子どもの歯に見られる症状の1つに、“癒合歯(ゆごうし)”というものがあります。
こちらは、歯の形態異常であり、放置することでさまざまなリスクが生まれるものです。
ここからは、癒合歯とはどのようなものなのか、問題点や治療法にはどのようなものがあるのかについてお話ししたいと思います。
●癒合歯とは?
子どもの歯に見られる癒合歯とは、隣り合う複数の歯がくっつく(癒合する)ことにより、1本の歯のように生える症状
をいいます。
永久歯よりも、乳歯に見られることが多いです。
具体的には、下顎の乳側切歯と乳犬歯、下顎の乳中切歯と乳側切歯、上顎の乳側切歯と乳中切歯などがくっついてしまうものであり、すぐには気付かないこともよくあります。
●癒合歯における問題点とは?
子どもの乳歯が癒合歯である場合、そのまま放置するとさまざまなリスクが高まります。
1つは、次に生えてくる永久歯に悪影響を及ぼすリスクです。
癒合歯がある場合、永久歯の本数が減少したり、大きさが通常よりも小さくなってしまったりする可能性が高くなりことがあります。
また、癒合歯があることで、スムーズに乳歯から永久歯へ歯が生え変わらないおそれもあります。
こちらは、永久歯の生え変わり時期に癒合歯がうまく吸収されず、自然に抜けるのが困難になることが理由です。
その他、子どもの癒合歯におけるリスクとしては、虫歯を発症しやすくなることも挙げられます。癒合している歯の境目には、通常の歯には見られない溝があります。

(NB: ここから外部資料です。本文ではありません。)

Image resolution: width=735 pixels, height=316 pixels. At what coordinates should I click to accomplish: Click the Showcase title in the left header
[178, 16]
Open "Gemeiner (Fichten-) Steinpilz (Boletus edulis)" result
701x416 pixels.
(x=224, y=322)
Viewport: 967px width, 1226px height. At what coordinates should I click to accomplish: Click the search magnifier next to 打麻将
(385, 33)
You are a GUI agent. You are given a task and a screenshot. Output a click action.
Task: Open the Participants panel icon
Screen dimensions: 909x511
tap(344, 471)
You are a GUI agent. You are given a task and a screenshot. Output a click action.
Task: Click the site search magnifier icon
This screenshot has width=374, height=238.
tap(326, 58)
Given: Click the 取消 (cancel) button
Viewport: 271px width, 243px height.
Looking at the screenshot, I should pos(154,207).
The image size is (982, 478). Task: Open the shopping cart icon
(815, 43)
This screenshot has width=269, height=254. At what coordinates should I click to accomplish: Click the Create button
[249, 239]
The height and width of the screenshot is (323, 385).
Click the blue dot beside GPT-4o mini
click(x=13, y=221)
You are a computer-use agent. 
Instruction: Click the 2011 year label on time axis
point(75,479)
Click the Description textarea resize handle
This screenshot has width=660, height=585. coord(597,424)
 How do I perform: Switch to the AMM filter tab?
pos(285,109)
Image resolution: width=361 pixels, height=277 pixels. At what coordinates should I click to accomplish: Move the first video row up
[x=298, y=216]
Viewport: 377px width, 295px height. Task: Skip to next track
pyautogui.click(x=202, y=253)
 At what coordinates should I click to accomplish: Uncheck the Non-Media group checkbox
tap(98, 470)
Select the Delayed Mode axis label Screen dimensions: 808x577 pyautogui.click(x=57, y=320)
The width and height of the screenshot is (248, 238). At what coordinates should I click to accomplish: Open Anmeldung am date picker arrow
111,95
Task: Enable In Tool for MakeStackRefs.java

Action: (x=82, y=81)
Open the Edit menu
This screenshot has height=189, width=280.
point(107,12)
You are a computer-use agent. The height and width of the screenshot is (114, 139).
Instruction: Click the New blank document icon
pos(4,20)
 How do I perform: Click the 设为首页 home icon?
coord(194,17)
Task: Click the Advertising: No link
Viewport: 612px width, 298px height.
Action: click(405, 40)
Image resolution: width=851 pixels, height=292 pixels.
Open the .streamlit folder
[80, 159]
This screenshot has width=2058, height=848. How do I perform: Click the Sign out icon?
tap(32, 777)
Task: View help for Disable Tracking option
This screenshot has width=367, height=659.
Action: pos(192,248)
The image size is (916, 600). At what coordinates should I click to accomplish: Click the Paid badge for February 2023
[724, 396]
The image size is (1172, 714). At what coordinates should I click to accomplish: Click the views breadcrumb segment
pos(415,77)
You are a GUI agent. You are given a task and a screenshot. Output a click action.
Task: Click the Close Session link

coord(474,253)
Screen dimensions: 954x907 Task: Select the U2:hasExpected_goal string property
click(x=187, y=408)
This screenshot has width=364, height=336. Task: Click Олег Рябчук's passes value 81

こちらには歯垢がたまりやすく、しっかりと歯磨きをしていても、虫歯のリスクは高くなります。
●癒合歯の治療法について
子どもの癒合歯に施す治療は、基本的にシーラントやフッ素の塗布といった、虫歯を予防するための治療だけになることがほとんどです。
癒合している箇所を削って複数の歯に戻したり、抜歯したりすることはほとんどありません。
ただし、現在の癒合具合や永久歯の萌出状況、顎の成長度などに歯並びに問題が見られる場合は、早期に矯正治療を検討することもあります。